In 1984, Watson was the prime mover in the foundation of what was then the Scottish branch of the London Wagner Society. As its chairman, Watson oversaw a declaration of independence in 1996 that saw the local organisation become the Wagner Society of Scotland. He remained as the chairman until 2013, when he was succeeded in the post by Dale Bilsland until 2017, when Derek Williams was elected Chair.

Watson delivered study courses annually for the Society on the life and works of Richard Wagner at Gartmore House until his death. The courses were continued thereafter at Gartmore by broadcaster David Nice until the COVID-19 pandemic forced the organisation to move the courses online indefinitely.

The Wagner Society of Scotland acts as patron for a variety of Wagner-related enterprises and as a member of the International Association of Wagner Societies, annually awards a scholarship to a successful applicant to visit the Bayreuth Festival under the auspices of the Richard Wagner Scholarship Foundation. At the 2024 Assembly of Delegates at Deutsche Oper Berlin, the Society's Chair, Derek Williams was elected to serve a 5-year term on the RWVI Presidium. He has presented lectures on The Third Reich, Wahnfried, Siegfried Wagner and the Christianity of Richard Wagner for the Scottish Society.
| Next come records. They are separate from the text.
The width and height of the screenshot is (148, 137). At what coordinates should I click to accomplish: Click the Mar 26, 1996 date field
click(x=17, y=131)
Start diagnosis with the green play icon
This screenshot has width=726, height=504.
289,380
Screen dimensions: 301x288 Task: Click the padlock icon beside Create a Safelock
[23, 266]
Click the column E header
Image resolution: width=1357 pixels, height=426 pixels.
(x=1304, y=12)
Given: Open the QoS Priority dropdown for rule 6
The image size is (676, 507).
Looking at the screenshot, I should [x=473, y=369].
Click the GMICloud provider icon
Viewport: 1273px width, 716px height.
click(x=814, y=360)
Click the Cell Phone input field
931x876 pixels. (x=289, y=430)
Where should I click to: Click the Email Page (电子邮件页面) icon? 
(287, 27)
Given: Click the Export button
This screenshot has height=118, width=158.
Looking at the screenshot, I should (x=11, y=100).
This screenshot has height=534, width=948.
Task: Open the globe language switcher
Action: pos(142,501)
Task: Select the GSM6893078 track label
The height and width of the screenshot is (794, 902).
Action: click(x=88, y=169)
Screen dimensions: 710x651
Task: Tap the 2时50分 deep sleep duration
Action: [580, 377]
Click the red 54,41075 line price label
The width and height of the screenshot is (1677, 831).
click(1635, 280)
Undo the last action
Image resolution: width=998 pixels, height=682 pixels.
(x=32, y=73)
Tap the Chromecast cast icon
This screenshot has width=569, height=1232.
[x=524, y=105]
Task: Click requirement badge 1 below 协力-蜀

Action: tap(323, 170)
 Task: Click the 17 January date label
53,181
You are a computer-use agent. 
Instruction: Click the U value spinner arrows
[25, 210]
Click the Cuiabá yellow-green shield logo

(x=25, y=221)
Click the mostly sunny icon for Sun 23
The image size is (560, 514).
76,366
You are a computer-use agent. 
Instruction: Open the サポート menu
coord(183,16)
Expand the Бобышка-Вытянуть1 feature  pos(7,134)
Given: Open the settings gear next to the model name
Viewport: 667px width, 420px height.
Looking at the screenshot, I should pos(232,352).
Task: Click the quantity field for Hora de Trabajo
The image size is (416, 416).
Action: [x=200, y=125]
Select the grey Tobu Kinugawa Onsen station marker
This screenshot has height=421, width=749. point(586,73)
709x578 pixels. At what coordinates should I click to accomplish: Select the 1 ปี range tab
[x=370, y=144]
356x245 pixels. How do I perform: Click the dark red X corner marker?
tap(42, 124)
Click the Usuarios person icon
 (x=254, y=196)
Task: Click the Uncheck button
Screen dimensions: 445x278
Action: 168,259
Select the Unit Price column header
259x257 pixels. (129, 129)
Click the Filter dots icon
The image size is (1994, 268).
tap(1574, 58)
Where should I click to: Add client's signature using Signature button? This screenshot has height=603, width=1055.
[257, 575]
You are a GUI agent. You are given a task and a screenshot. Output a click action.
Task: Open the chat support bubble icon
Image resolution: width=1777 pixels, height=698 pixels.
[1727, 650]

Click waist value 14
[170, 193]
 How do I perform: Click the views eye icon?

The Society's Patron is Scottish conductor, Sir Donald Runnicles. On 24 August 2024, the day after his Bruckner-Mahler concert at the Usher Hall during the Edinburgh International Festival conducting the BBC Scottish Symphony Orchestra, with baritone Thomas Lehman, Runnicles and Lehman presented a live performance and interview for the Society at the Runnicles family's parish, Greenbank Parish Church.

==Bookshop proprietor==
In 1994, having been a resident in West Linton for a decade, Watson opened Linton Books. Once he had retired from the theatre, the shop provided him with an alternative stage, ‘playing’ the proprietor of the shop to entertain customers. Book signings by authors included Alexander McCall Smith, whose second novel in the Sunday Philosophy Club series, Friends, Lovers, Chocolate, published in 2005, found the book's heroine Isabel Dalhousie visiting Watson in his capacity as bookseller. The shop itself featured during the unravelling of the story's mystery.

==Death==
Watson died in the Edinburgh Royal Infirmary after a brief illness. In November 2019, a memorial event was held for him at the Òran Mór, Glasgow. Watson is survived by his partner, Will Scott.